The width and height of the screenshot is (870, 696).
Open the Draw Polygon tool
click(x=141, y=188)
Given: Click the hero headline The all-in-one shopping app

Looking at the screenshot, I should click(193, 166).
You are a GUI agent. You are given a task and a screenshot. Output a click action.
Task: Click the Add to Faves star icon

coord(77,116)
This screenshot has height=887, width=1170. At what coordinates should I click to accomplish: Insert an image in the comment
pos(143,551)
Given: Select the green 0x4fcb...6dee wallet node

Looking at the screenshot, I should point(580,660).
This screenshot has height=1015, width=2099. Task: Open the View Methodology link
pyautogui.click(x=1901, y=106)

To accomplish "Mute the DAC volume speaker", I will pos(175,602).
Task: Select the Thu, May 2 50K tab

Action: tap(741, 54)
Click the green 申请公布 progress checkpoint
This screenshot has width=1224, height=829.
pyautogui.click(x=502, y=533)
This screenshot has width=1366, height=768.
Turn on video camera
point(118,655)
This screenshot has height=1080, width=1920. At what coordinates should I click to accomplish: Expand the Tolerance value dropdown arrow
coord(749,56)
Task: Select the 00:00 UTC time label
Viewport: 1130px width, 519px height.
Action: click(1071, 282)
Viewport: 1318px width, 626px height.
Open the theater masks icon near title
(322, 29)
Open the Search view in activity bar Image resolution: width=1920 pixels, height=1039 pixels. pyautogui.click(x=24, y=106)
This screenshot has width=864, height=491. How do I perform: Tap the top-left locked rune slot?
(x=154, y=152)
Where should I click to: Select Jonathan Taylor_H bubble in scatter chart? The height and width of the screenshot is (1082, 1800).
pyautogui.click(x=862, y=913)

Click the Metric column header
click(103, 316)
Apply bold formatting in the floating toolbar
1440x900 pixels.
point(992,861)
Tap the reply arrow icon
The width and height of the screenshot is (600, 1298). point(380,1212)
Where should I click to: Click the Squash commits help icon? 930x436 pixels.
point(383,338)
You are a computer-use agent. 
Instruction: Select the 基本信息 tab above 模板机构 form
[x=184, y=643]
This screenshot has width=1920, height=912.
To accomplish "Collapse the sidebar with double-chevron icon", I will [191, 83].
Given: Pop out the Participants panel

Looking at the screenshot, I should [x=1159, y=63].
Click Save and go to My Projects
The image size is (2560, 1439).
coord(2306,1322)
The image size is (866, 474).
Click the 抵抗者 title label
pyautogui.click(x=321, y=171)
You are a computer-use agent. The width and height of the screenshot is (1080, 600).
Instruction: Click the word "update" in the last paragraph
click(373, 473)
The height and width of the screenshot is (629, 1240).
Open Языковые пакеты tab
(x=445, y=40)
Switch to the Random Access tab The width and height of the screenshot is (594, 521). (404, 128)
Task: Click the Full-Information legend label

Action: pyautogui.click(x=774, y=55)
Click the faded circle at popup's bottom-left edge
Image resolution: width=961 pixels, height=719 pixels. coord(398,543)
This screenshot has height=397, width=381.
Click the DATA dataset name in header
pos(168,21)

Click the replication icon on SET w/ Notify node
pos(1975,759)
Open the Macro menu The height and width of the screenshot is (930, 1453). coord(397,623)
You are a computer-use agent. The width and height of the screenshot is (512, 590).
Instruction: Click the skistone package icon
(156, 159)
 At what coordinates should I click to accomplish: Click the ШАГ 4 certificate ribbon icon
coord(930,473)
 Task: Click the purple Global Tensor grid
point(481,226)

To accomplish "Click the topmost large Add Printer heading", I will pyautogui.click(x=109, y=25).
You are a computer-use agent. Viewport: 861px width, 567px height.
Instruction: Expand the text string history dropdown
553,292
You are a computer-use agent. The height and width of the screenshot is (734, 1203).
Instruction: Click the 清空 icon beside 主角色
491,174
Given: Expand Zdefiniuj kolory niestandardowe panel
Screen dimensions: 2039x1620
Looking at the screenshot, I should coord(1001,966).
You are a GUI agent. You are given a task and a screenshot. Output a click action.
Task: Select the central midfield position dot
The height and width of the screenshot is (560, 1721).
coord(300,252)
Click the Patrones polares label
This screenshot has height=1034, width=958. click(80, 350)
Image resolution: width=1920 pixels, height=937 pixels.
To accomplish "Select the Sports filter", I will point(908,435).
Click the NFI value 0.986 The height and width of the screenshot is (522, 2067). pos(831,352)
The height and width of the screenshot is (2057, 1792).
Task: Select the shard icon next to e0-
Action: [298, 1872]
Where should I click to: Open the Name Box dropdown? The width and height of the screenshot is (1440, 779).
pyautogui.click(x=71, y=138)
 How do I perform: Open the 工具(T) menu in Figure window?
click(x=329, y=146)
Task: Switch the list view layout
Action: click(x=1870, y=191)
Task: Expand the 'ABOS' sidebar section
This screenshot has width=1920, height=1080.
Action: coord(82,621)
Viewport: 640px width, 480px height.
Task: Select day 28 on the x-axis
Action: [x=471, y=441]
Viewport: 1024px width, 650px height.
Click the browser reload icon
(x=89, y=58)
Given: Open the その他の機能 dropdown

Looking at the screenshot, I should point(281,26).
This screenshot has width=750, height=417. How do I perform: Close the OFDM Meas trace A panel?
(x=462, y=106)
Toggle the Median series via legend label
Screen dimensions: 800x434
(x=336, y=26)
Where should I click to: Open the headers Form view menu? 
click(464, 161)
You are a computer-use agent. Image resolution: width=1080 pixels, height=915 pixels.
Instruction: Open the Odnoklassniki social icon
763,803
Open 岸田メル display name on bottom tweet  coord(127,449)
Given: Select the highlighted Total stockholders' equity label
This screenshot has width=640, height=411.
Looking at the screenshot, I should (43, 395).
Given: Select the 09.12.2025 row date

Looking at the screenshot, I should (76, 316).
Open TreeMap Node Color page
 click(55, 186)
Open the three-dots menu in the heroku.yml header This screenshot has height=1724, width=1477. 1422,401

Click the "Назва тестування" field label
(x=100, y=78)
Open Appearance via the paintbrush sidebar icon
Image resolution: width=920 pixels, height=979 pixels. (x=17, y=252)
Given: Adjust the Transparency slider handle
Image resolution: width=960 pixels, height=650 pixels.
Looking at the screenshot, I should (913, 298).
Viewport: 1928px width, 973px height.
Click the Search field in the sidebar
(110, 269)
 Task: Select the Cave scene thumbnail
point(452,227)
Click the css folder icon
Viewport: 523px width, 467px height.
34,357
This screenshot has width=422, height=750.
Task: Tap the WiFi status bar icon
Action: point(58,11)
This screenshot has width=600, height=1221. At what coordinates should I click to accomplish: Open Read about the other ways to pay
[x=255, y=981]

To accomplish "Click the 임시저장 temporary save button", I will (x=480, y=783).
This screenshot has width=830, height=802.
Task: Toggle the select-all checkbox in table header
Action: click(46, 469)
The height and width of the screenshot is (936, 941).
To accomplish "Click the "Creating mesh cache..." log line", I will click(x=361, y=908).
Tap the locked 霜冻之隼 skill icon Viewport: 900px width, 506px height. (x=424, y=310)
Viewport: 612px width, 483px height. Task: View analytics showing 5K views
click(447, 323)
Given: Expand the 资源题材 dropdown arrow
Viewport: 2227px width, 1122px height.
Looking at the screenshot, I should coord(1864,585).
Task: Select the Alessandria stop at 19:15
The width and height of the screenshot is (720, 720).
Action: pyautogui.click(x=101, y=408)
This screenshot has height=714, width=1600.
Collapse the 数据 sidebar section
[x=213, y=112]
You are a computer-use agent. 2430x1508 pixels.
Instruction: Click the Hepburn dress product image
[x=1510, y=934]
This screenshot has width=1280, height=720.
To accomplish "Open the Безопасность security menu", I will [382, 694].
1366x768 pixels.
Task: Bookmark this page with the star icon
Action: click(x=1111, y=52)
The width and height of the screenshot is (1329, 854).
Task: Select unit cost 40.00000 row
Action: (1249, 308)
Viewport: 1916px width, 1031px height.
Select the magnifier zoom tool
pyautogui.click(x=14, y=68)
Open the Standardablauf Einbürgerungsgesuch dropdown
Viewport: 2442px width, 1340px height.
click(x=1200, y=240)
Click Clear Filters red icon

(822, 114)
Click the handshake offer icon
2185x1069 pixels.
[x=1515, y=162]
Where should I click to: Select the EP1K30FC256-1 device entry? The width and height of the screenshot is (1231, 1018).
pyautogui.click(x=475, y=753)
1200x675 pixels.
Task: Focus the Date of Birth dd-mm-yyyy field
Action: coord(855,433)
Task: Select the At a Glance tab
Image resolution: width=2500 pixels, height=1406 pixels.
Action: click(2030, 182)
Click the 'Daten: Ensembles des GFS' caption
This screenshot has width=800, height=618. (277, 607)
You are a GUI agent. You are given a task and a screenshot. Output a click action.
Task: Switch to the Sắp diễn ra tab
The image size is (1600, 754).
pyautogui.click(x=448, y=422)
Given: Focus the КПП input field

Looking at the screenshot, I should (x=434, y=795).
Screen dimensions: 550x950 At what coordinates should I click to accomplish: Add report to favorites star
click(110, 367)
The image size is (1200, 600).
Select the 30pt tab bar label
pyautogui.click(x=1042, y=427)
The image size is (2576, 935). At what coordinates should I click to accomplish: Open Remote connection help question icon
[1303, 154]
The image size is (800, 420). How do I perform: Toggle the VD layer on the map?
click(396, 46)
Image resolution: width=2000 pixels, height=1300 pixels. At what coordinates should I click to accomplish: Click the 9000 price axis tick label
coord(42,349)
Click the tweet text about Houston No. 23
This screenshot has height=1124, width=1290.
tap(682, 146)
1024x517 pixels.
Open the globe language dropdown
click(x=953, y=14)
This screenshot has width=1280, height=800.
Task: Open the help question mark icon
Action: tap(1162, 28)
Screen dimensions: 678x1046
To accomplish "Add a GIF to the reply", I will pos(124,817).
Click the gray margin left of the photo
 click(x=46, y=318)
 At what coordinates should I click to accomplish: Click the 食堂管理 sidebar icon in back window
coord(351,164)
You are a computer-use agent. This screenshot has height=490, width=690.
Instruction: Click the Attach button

* * *

WHAT YOU WILL DO
Can you update "photo" to "image" in the part of the lines that opens with the line containing "Click the tweet text about Houston No. 23" and closes with the last line, giving only that part again with everything else unchanged?

CORRECT ANSWER
Click the tweet text about Houston No. 23
This screenshot has height=1124, width=1290.
tap(682, 146)
1024x517 pixels.
Open the globe language dropdown
click(x=953, y=14)
This screenshot has width=1280, height=800.
Task: Open the help question mark icon
Action: tap(1162, 28)
Screen dimensions: 678x1046
To accomplish "Add a GIF to the reply", I will pos(124,817).
Click the gray margin left of the image
 click(x=46, y=318)
 At what coordinates should I click to accomplish: Click the 食堂管理 sidebar icon in back window
coord(351,164)
You are a computer-use agent. This screenshot has height=490, width=690.
Instruction: Click the Attach button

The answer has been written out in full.